Suddenly, a window would noiselessly open up to reveal a dusty truck that had clocked a million miles carrying glass bottles during the war, some of them still lying tied up in it; then another dark room lights up, revealing the working desk of some former director/designer of the factory, everything in perfect place, from a modest, scratched table and overflowing shelves filled with glass to a bunch of heavy keys, a pair of spectacles resting upon an open ledger, a half-eaten apple, a thermos-flask.
One hears of glass-blowers also playing upon wind-instruments in the evening, of workers striking for higher wages, of the troubles faced by the factory, the tough competition offered to small factories making glass with hand — like the Hergiswil Glasi — by increasing mechanisation.
In the final lap, the courageous story of Roberto Niederer is told who struggled, and finally managed, to keep the factory alive, with the help of old glass workers, at the critical time when it faced closure and oblivion. It is his vision that comes across, enlivened with glimpses thrown in of old furnaces and teams of craftsmen at work, blowing glass that attracts thousands of visitors to the place, month after month, season upon tourist season. There is a sense of pride that one picks up all over the place, a feeling of triumph in the face of adversity.
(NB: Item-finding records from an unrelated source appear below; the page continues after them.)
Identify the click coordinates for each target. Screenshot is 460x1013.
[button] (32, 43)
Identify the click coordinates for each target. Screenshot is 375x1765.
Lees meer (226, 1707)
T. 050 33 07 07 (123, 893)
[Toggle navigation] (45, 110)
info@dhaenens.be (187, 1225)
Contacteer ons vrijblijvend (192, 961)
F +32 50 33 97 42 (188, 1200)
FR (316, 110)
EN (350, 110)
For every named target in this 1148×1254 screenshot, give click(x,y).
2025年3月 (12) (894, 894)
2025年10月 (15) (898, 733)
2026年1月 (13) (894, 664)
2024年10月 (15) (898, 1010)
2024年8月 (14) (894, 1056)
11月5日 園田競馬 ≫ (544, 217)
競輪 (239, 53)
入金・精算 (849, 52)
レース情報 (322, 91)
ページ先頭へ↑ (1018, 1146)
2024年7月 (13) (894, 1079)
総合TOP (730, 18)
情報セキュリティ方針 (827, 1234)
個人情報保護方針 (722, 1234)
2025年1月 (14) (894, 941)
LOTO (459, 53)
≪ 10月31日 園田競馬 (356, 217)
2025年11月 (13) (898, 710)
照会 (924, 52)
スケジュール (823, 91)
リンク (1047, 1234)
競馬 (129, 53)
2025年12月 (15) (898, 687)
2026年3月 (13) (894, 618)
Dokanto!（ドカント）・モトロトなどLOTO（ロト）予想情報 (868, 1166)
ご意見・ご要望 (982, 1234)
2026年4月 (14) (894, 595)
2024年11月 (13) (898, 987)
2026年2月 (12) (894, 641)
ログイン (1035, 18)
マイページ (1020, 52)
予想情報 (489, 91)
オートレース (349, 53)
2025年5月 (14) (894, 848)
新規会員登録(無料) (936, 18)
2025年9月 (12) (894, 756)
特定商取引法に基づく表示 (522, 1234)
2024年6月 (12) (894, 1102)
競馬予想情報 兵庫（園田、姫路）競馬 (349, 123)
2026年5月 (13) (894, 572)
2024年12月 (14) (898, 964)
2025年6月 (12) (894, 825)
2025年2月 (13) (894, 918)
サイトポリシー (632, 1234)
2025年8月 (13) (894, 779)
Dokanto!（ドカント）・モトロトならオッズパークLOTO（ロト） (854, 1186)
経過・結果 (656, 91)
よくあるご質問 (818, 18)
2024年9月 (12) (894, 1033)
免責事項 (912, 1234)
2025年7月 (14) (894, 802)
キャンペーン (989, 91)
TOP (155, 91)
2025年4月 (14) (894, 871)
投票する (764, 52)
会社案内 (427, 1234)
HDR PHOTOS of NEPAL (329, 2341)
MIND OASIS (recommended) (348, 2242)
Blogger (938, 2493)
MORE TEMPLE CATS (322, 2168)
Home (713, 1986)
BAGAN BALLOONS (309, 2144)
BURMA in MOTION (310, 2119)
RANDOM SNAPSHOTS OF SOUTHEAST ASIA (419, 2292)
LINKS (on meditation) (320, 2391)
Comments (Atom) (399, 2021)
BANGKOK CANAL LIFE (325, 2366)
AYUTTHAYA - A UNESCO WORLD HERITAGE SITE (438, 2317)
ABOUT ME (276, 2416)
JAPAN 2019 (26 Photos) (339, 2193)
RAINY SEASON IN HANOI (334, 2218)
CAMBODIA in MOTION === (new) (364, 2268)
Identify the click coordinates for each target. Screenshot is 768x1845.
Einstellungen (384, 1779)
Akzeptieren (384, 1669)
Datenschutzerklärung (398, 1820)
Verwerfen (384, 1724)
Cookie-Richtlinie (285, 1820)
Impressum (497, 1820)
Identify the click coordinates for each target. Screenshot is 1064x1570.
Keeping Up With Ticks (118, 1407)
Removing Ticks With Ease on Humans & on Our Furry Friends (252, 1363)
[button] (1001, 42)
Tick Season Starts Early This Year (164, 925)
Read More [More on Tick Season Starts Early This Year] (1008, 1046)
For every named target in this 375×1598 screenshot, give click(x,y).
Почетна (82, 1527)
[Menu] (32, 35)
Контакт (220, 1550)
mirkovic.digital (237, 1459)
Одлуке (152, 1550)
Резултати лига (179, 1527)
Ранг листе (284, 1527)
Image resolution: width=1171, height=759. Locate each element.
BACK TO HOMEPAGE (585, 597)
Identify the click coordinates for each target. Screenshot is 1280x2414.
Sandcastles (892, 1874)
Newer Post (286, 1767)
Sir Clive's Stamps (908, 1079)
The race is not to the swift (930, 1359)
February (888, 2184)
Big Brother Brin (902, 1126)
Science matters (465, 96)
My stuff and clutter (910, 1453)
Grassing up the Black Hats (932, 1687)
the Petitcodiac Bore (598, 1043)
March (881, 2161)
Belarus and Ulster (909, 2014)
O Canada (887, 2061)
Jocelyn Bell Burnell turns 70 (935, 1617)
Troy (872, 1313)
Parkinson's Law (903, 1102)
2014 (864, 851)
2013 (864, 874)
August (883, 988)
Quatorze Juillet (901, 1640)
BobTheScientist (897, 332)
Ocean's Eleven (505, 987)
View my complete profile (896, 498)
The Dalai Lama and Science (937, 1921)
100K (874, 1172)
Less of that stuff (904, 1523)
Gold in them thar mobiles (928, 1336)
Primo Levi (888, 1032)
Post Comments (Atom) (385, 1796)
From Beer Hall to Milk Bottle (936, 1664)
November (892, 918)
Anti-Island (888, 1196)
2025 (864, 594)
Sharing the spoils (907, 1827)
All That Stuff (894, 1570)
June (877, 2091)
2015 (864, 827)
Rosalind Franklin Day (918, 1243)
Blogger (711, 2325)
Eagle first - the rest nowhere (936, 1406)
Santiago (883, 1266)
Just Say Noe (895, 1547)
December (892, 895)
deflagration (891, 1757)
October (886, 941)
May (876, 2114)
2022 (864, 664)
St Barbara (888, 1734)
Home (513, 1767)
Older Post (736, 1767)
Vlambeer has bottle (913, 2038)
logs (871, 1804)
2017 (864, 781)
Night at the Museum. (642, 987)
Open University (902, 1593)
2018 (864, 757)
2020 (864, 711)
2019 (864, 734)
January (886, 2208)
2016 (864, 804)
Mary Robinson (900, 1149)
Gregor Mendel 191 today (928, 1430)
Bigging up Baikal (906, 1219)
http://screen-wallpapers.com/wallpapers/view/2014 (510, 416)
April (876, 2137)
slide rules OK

But if this part of the museum is exciting, the other part, an exhibition entitled “Phenomenal Glass” is absolutely magical. For here there are aspects of glass — experimental, playful, illusory, scientific — that can keep the visitor, old and young alike, glued there for hours; musical instruments made of glass, distorting mirrors, skeins of glass-thread, sounds amplified by or completely blocked out by glass, even a green forest where, shrieking with delight, children wander abut listening to a recorded fairy tale, chancing upon hidden objects, ‘live’ and adventure. Here, one can almost pick up the sounds of minds as they snap and crackle, stretch and expand.
Why not here?
I confess that most of the time that I was in the museum, I cold not shake a feeling of envy, tinged with some depression, from my mind. Since glass was the theme, thoughts wandered in the direction of our own Firozabad where a remarkable hand-made glass industry still flourishes. But what can a visitor to the place get to learn, or see, other than eat and dust? There is history all around us, and incredible skills handed down by tradition. But what do we make of them?